Автор пришел благодарить, и с этого началась наша дружба.
В те времена, которые сейчас кажутся очень далекими, – а ведь всего четыре года назад, – я была еще почти здорова и у меня собирались по четвергам милые и интересные люди. Появление Пантелеймонова произвело сенсацию.
– Кто этот высокий господин с внешностью английского лорда?
Его как-то сразу все полюбили. Нравилась его внешность, нравилось его внимательное, ласковое отношение к людям. Это ласковое отношение часто переходило в восторженную влюбленность.
– Что за душа у этого человека! – охал он о каком-нибудь типе, в котором вообще трудно было предположить душу.
Выяснилось, что эта необычайная душа просто приходила выпросить денег взаймы. А когда человек просит денег, он часто говорит в высоких тонах. Что-нибудь о человечестве, о служении святому искусству и о пении соловья.
Все равно. Пантелеймонов радостно любил и такого, и всякого, и вообще – человека.
Литература как-то ошеломила Пантелеймонова. Он ушел в нее с головой, забросил свою большую химическую лабораторию. За четыре года выпустил три книги и приготовил четвертую. И уже за день до смерти нацарапал еле понятными буквами начало нового рассказа.
Литературный вкус у него был изумительный. Когда мы вместе жили в Русском Доме в Жуан-ле-Пен[137] (там же был и Бунин), Пантелеймонов привез с собой несколько новых книг советских авторов, среди них талантливого Паустовского и «Василия Теркина» Твардовского. На полях этих книг Пантелеймонов делал пометки и подчеркивал понравившиеся ему места. Я указала Бунину на эти пометки. Как удивительно тонко отмечает он каждую талантливую строчку!
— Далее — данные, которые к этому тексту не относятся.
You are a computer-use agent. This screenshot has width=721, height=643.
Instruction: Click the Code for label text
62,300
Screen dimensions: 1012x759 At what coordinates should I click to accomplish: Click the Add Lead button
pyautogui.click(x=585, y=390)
– Да, да, – сказал Бунин. – Я уже обратил внимание. Он действительно замечательно тонко понимает.
Бунин любил Пантелеймонова. Добродушно над ним подшучивал.
Пантелеймонов каждую новую свою вещь всегда переписывал в двух экземплярах. Один посылал Бунину, другой – мне.
Бунин писал иногда на полях рукописей: «Что за косноязычие!»
Пантелеймонов и смеялся, и огорчался:
– Вон как ругается!
Я успокаивала взволнованного автора:
– Бунин классик. Нарушение законных форм для него кощунство.
Пантелеймонов отстаивал свои новые формы. Слушался только того, что дается долгим опытом: избегать длиннот, некрасивых аллитераций, лишних слов, вообще – технической стороны литературной работы. Но свое
Видались мы с ним часто. Иногда собирались и у него.
– Какая у него может быть жена?
У нас, писателей, догадка острая:
– Наверное, жена высокая, авторитетная.
Оказалось, маленькая, кудрявая, пушистая, похожа на школьницу. При этом очень талантливая скульпторша.
– Он упрямый, – жаловалась она на мужа. – Я его даже раз била кулаком по плечу. А он и не заметил.
И показала свой сжатый кулак, крошечный, десятилетний.
Он упивался литературой, но в подсознательном своем еще продолжал быть химиком. Иногда ночью вскакивал полусонный, кричал жене:
– Скорее карандаш! Записать новую формулу.
Но химия отходила от него все дальше и дальше.
Являлись деловые люди, говорили о серьезных контрактах на его новые открытия. Он любезно улыбался, но думал при этом не о барышах, а о третьем эпизоде «Дяди Володи».
При своей английской внешности это была самая безудержная русская натура. Если пить, так уж до бесчувствия, полюбить – так уж жениться, потому что и любил всегда с разбегом на вечность. Наука, химия, открытия – и это все было пламенно, в каком-то поэтическом восторге.
Другом он был тоже пламенным. Защищал своих друзей, берег их. Бунина обожал и умилялся над ним, открывая в нем черты, совсем для нашего знаменитого писателя не характерные.
– Иван Алексеевич если иногда и говорит грубо, то это только потому, что скрывает свою чуткую нежность.
Бунинскую речь, острую, меткую и смелую, он превращал любовью своей в тихую лесную фиалку. И умилялся до слез.